START SELECTED PASSAGE
Susheel John, Managing Director, Document Imaging, Kodak Alaris Asia Pacific | Oct. 24, 2014
There is an urgent need for organizations to unlock the power of paper-based information to improve operations and ultimately generate more business, while keeping an eye on compliance and governance.

Today's digital economy has caused organisations to be acutely aware of the power that can be harnessed from big data. While the technology world may move from buzzword to buzzword, the concept of pulling analytics out of vast amounts of data for intelligent information is still a powerful notion.

As organisations move towards a data-driven approach to almost everything, a broader set of audience within the enterprise will be looking for information that can be extracted from data, primarily the non-technical business users including sales, front-line customer operations and service support.

Adding to the challenge is that customer data is coming from multiple information channels including social media, mobile devices and web engagements. The amount of paper documentation in forms, emails, invoices, receipts have increased in line with the volume of transactions that the organisation does with each customer. Legal and statutory requirements have placed further burden on organisations to leave documented audit trails for these transactions.

Within this malaise, there is an urgent need for organisations to unlock the power of paper-based information to improve operations and ultimately generate more business, while keeping an eye on compliance and governance. This is the path to connected intelligence.

Electronic data is abundant and to a certain extent, extracting intelligence from digital information is less challenging than data that originates on paper, and paper information remains the most basic record between a customer and an organisation.

Fortunately the road to connected intelligence nirvana is not an unbeaten path, as there have been organisations that have adopted intelligent use cases to access and capture key information and improve their business capabilities.
END SELECTED PASSAGE
#### WORK TASK:
Rewrite the part of the article on paper-based business information between "Adding to the" and "for these transactions.", inclusive, with "audit trails" changed to "audit records". You won't need the records.
START DATASET ENTRIES
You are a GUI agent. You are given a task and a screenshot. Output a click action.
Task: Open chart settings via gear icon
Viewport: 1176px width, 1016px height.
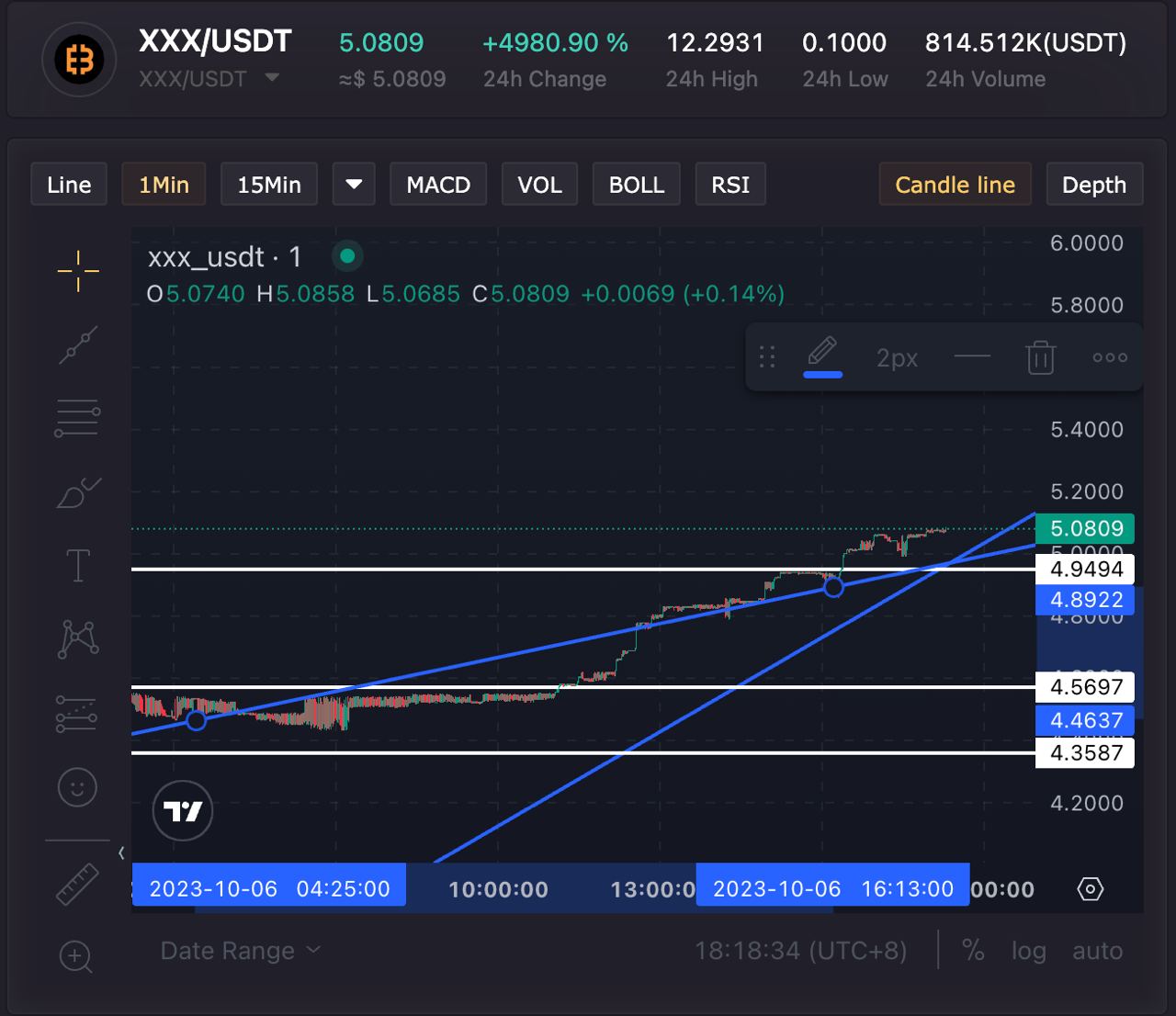pos(1090,888)
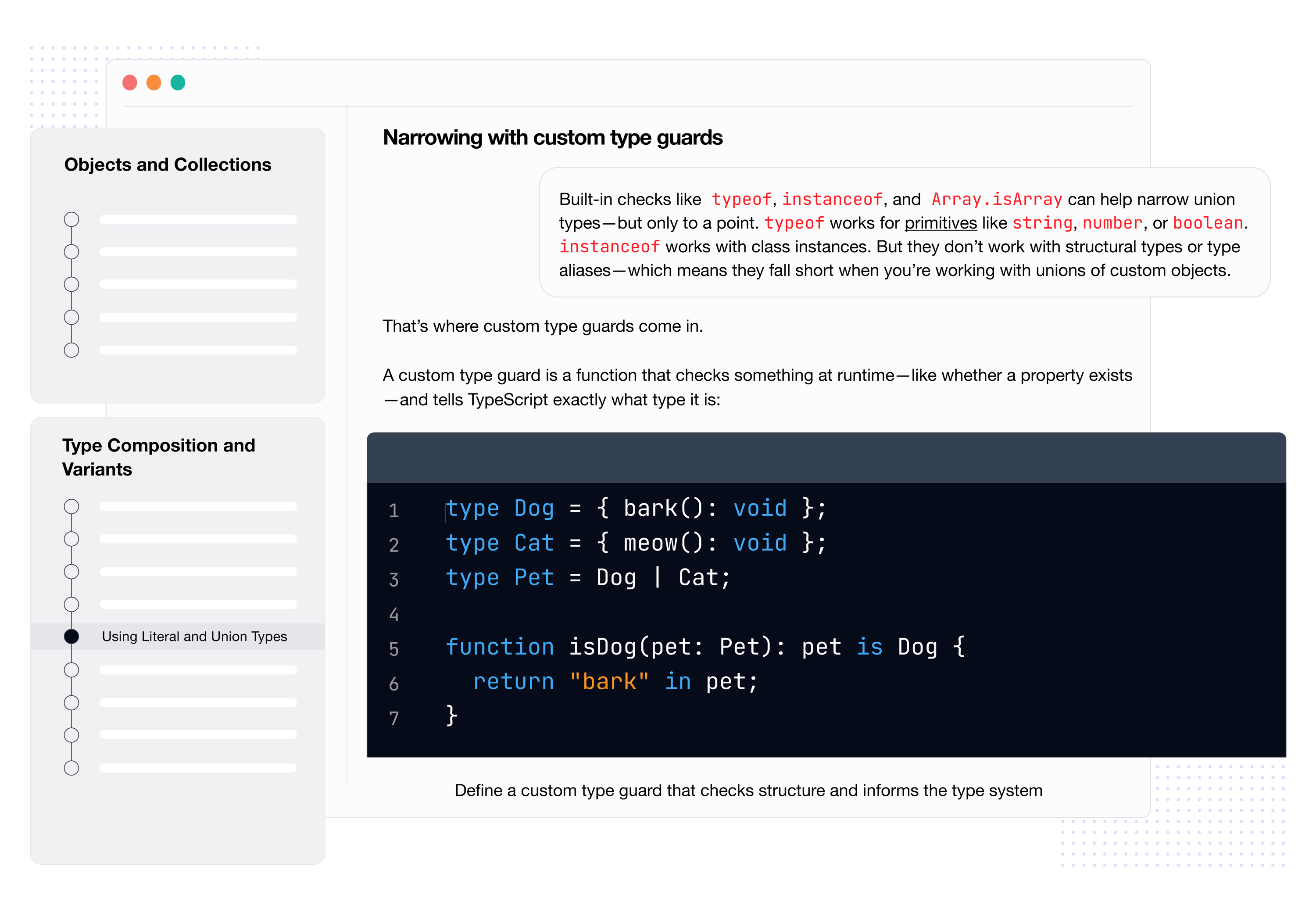Click the orange window dot
This screenshot has height=913, width=1316.
coord(154,82)
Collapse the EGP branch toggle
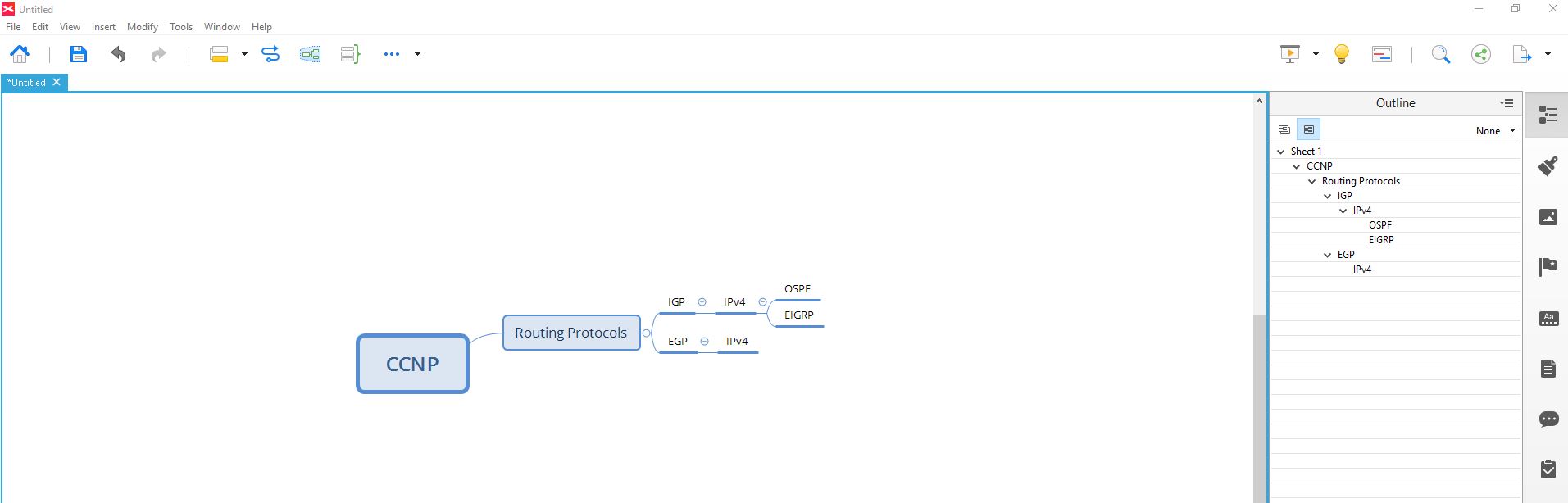Screen dimensions: 1568x503 tap(704, 342)
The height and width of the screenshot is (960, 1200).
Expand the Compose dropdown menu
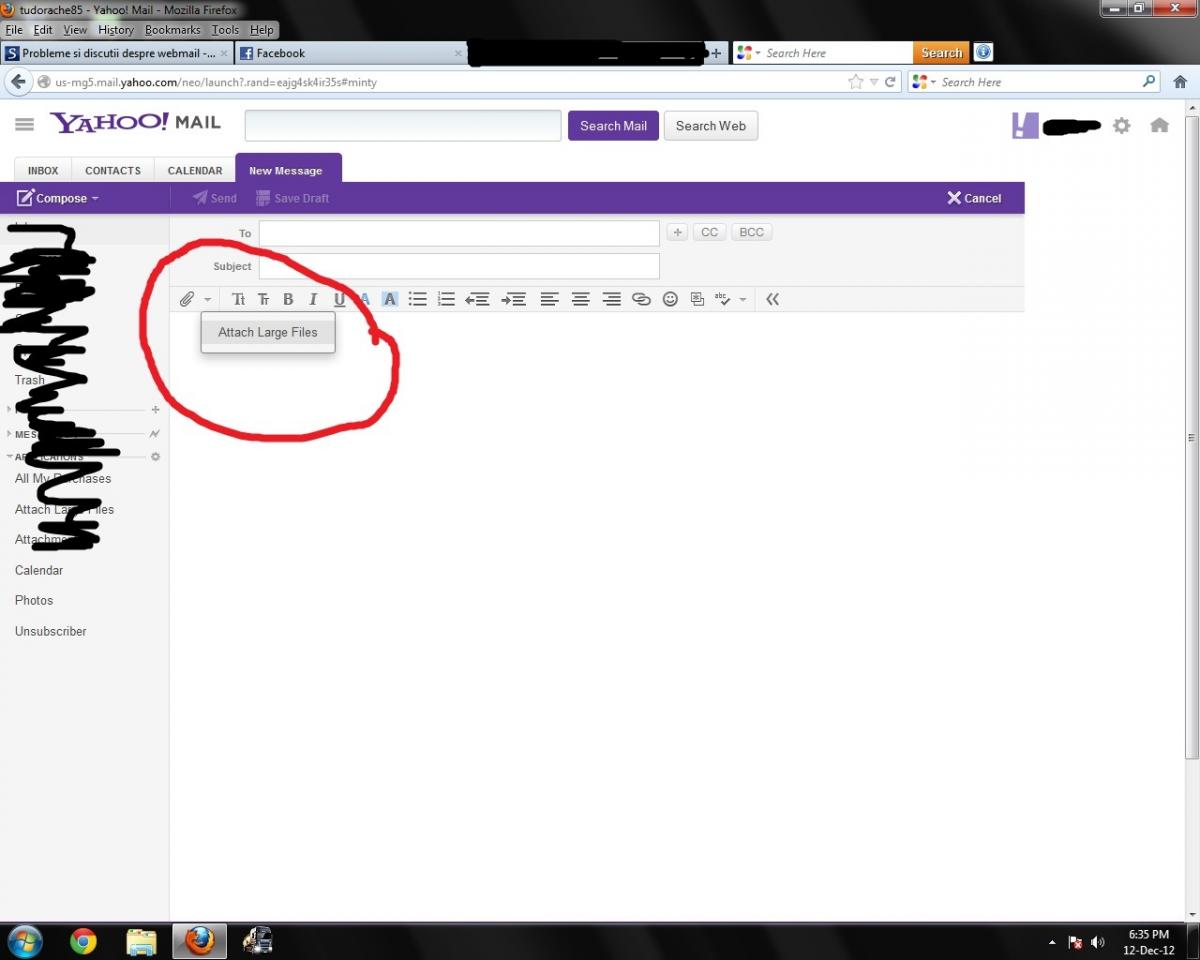click(95, 198)
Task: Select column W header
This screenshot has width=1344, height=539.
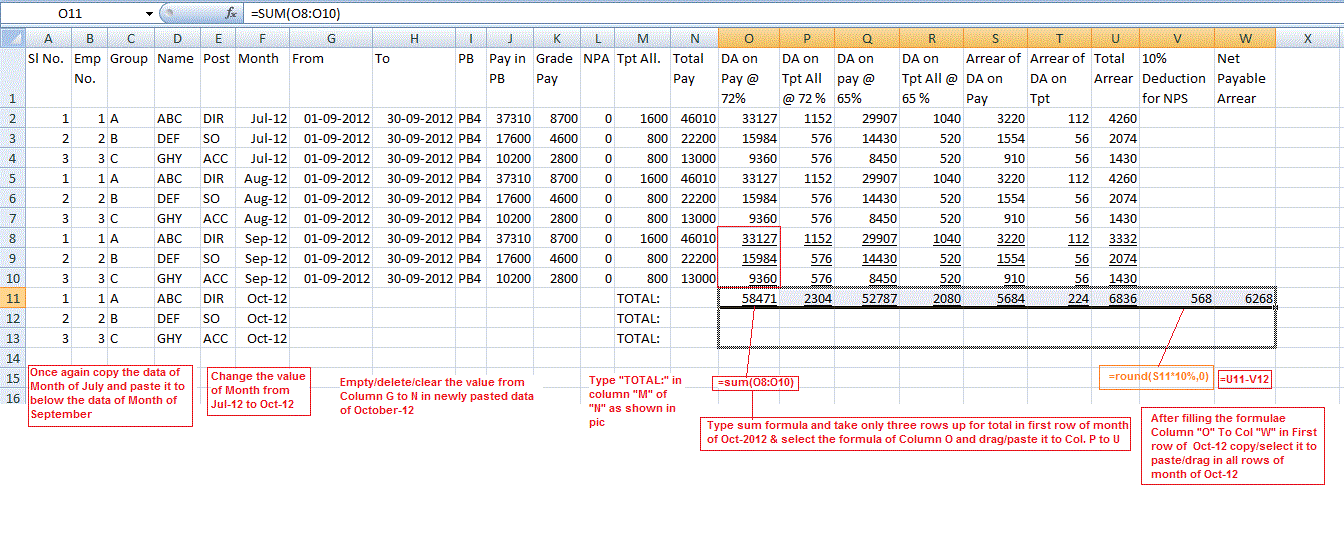Action: click(1244, 38)
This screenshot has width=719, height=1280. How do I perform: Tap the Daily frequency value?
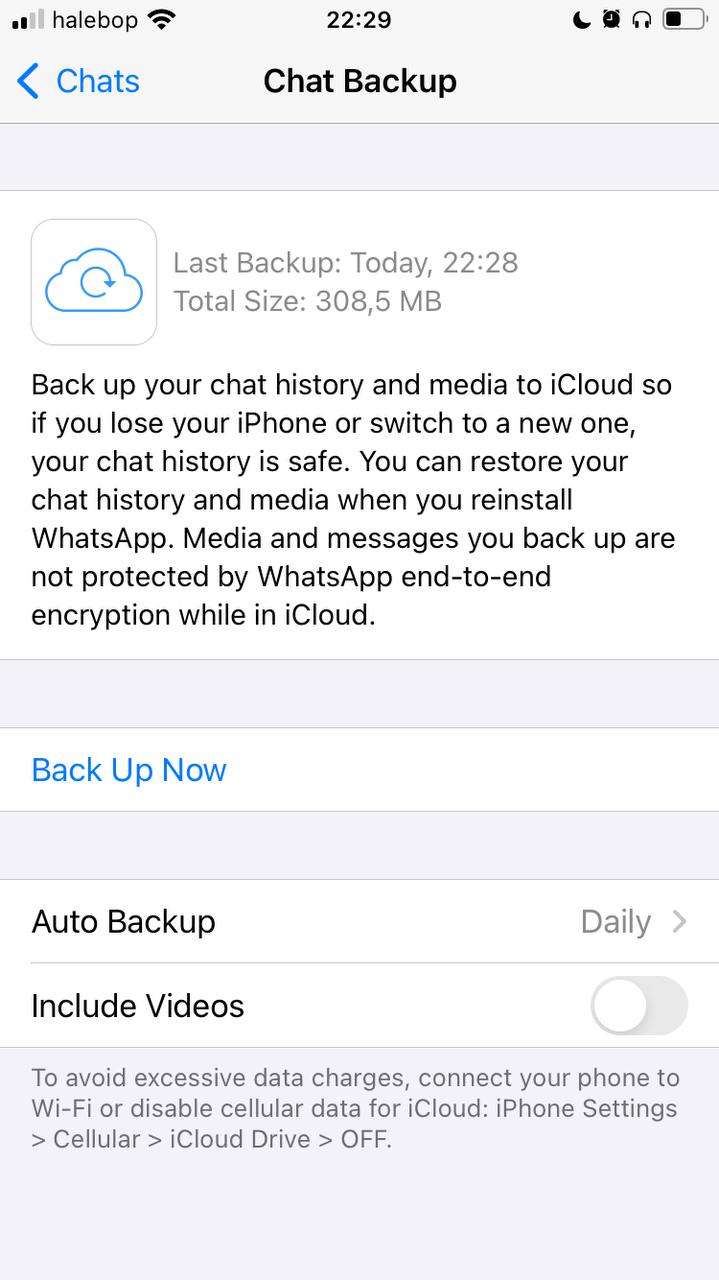[615, 922]
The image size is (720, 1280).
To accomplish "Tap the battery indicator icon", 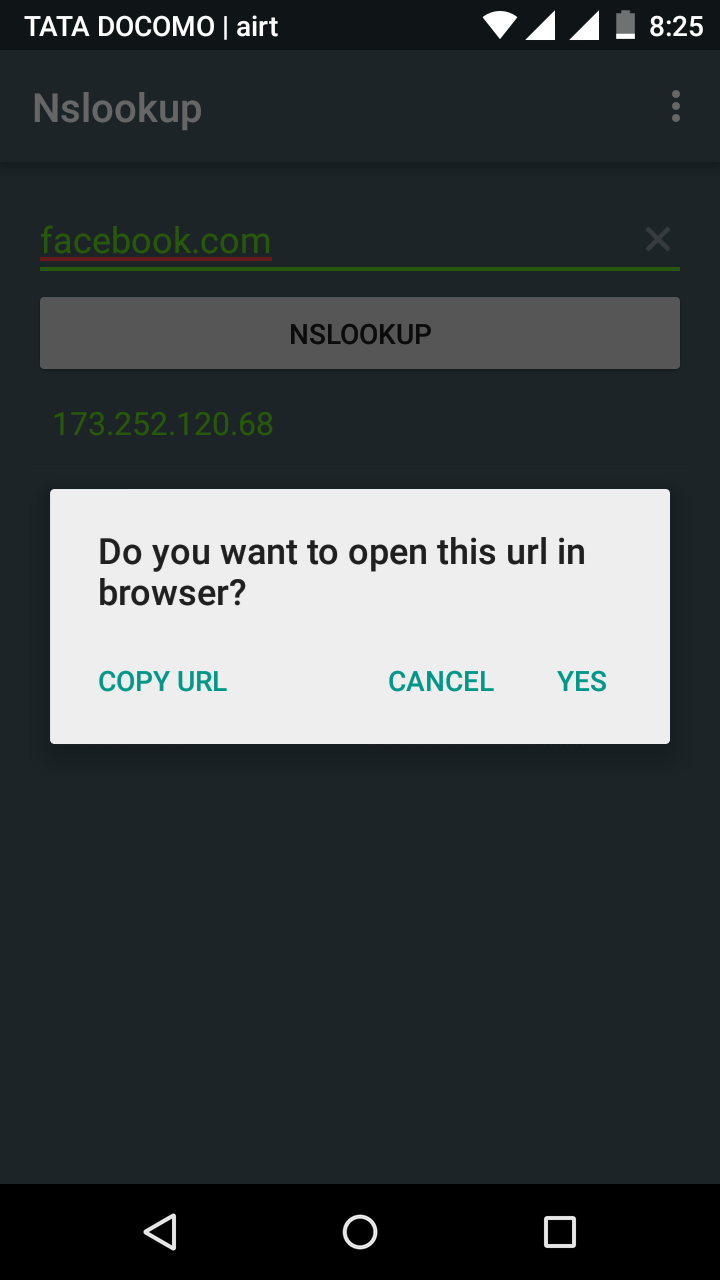I will 626,25.
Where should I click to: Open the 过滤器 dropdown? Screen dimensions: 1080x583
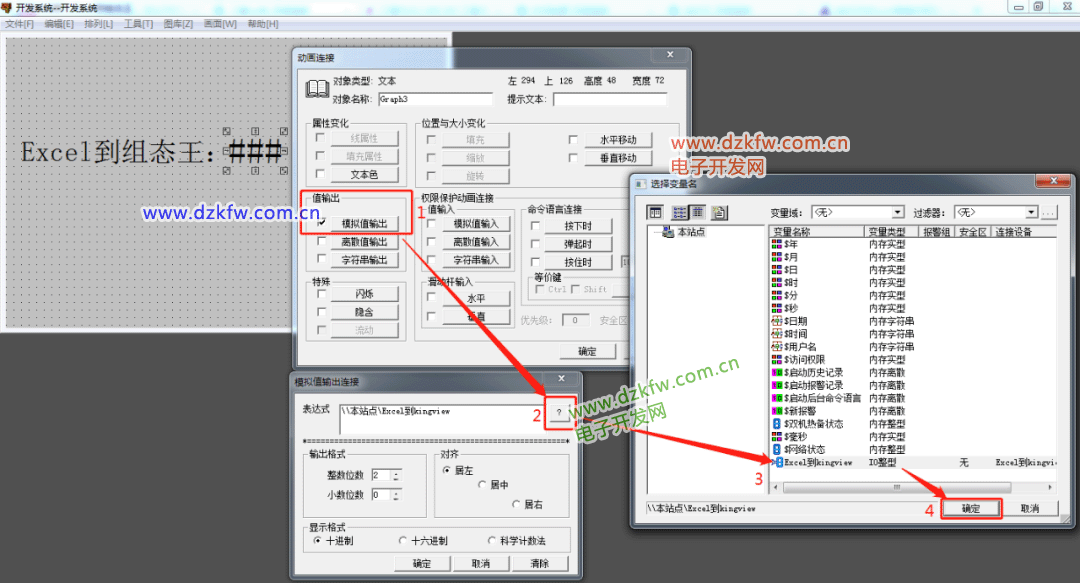1031,213
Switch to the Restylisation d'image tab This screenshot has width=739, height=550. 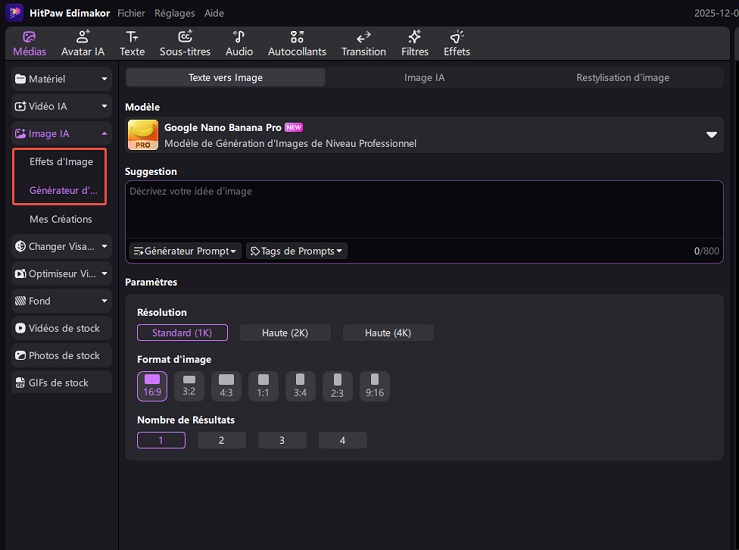pyautogui.click(x=622, y=77)
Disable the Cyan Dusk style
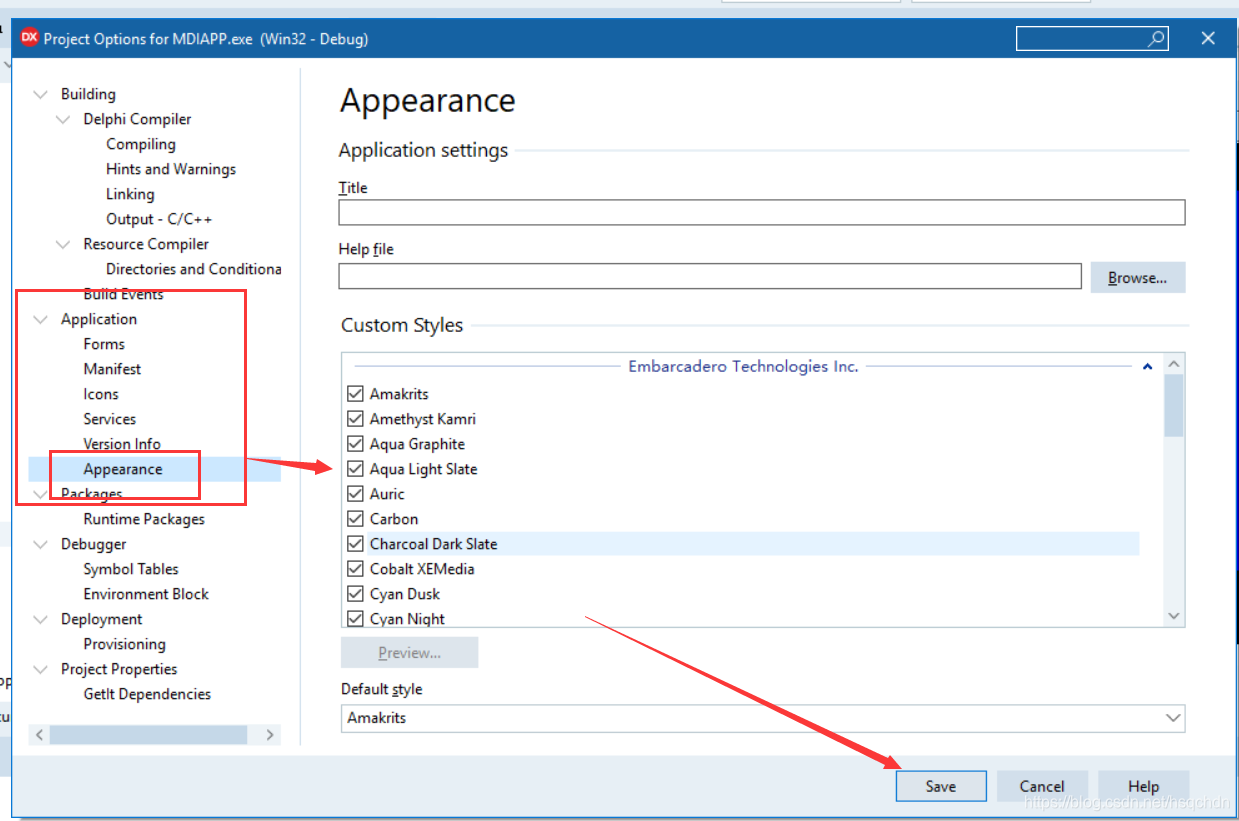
END DATASET ENTRIES
#### ANSWER TO THE EXERCISE:
Adding to the challenge is that customer data is coming from multiple information channels including social media, mobile devices and web engagements. The amount of paper documentation in forms, emails, invoices, receipts have increased in line with the volume of transactions that the organisation does with each customer. Legal and statutory requirements have placed further burden on organisations to leave documented audit records for these transactions.